### RECORD EXTRACTS
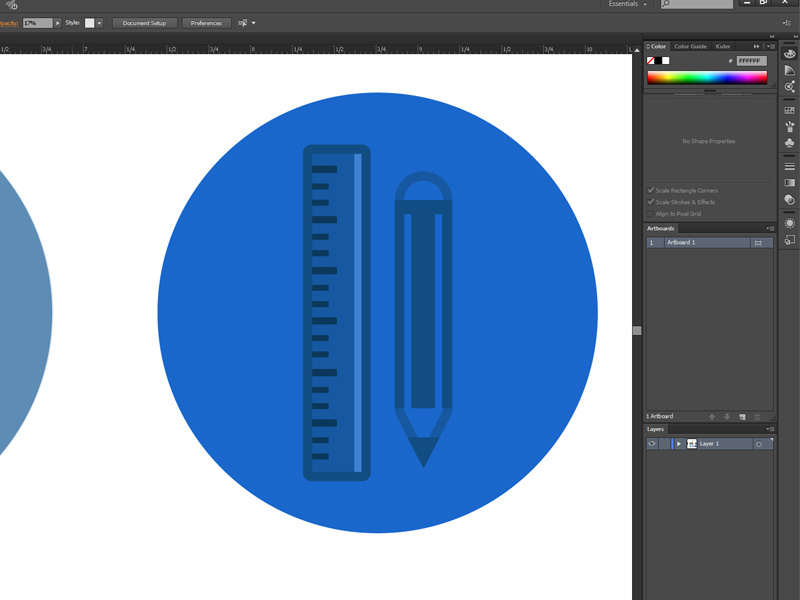This screenshot has width=800, height=600.
Task: Open the Essentials workspace dropdown
Action: pos(630,4)
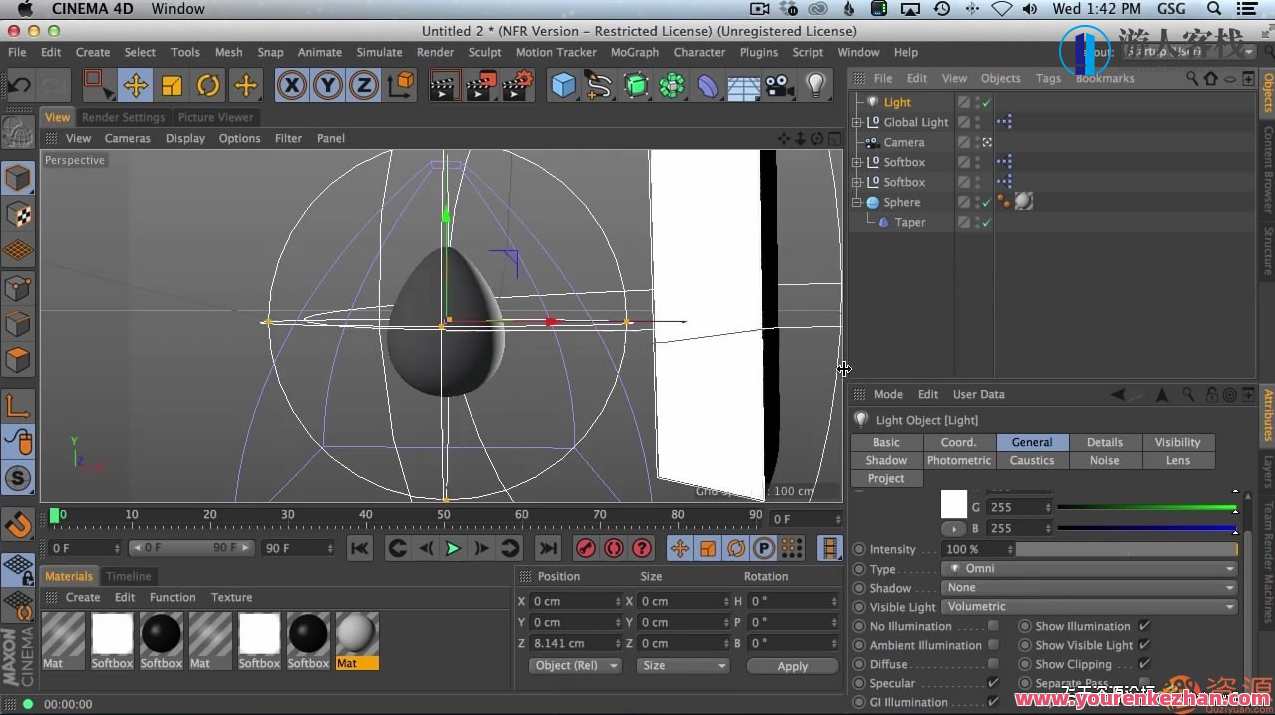Viewport: 1275px width, 715px height.
Task: Open the light Type dropdown showing Omni
Action: point(1089,568)
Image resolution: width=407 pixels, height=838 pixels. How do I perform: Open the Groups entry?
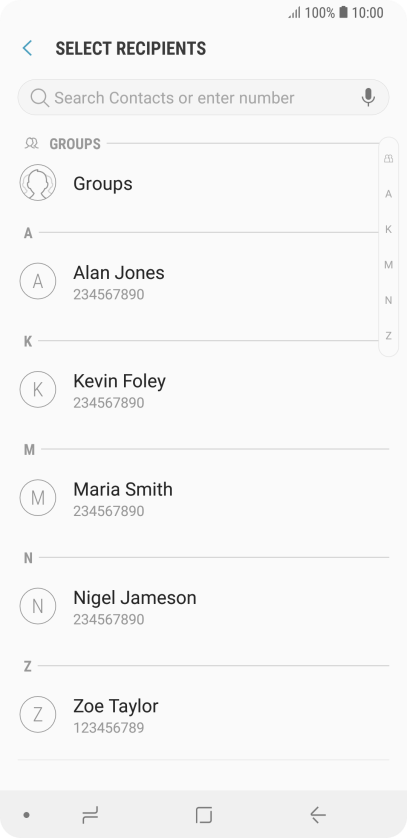point(204,183)
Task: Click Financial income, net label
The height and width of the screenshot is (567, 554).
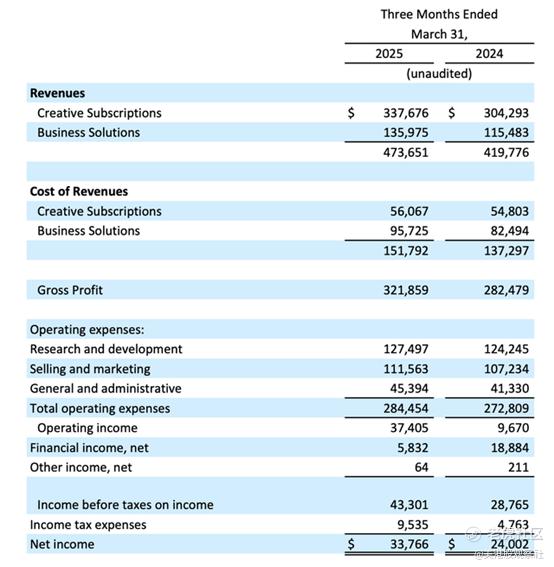Action: click(x=89, y=448)
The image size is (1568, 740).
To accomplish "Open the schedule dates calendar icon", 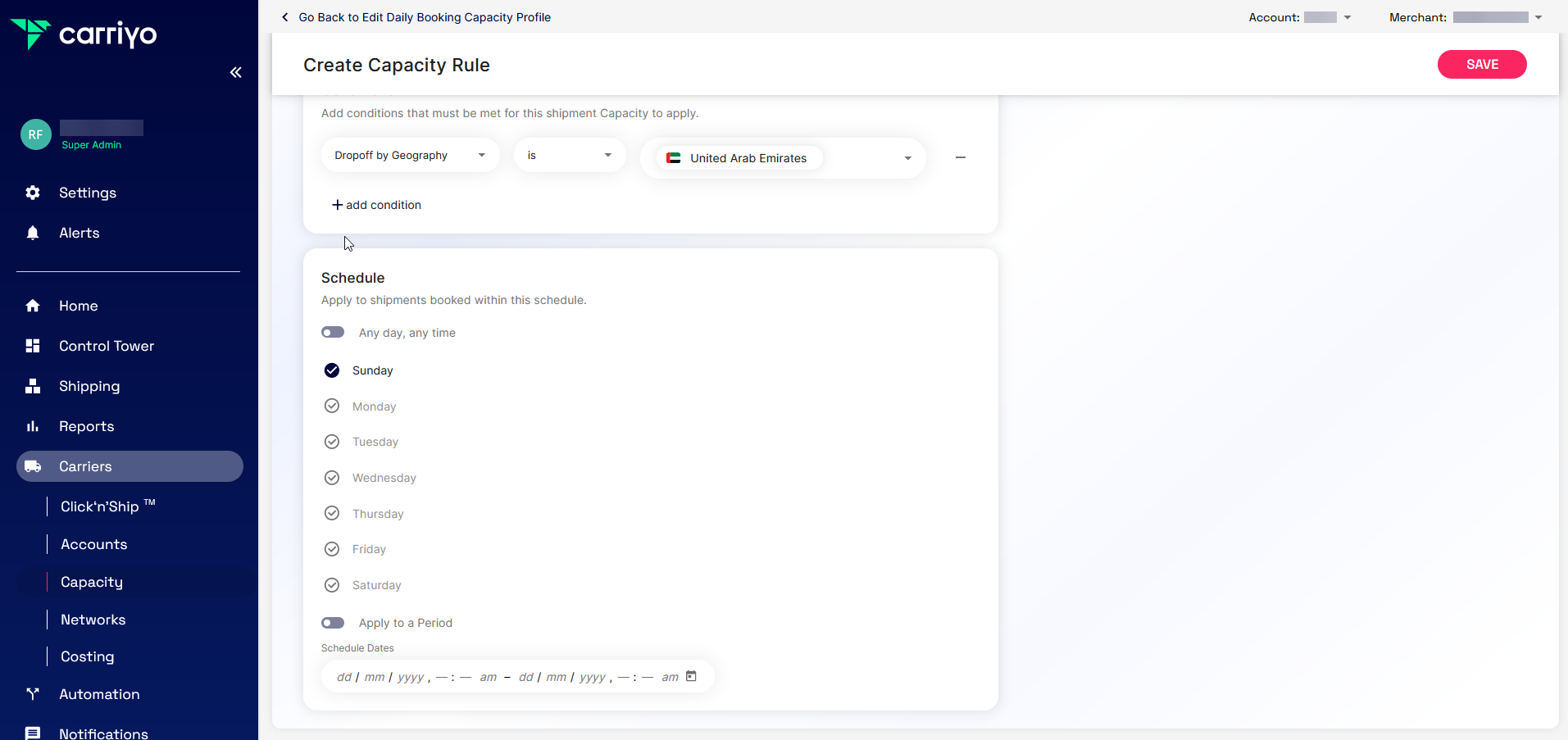I will click(691, 676).
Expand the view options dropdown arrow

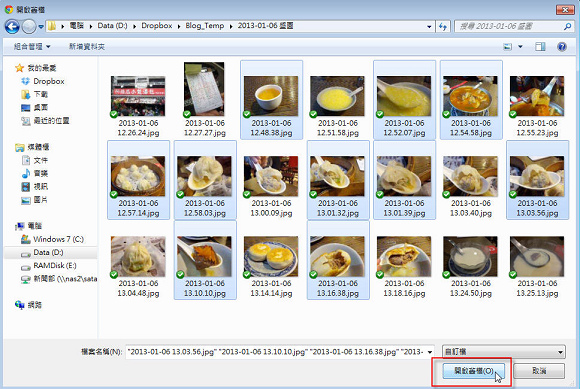click(x=520, y=47)
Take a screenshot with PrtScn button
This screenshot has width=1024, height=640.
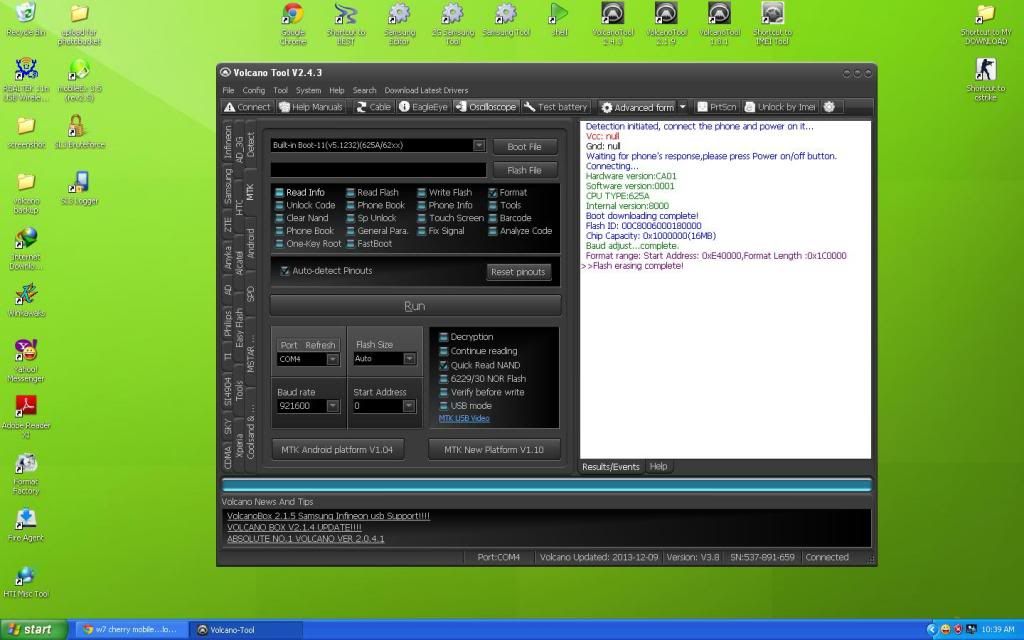pos(717,107)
######
◆ YOUR GOAL ◆
Skipping any pictures, copy the line that holds "Expand the view options dropdown arrow" and each line after it through the last line of the records, unchanged, and no other lines.

◆ SOLUTION TO THIS PROBLEM ◆
Expand the view options dropdown arrow

click(x=520, y=47)
Take a screenshot with PrtScn button
This screenshot has width=1024, height=640.
pos(717,107)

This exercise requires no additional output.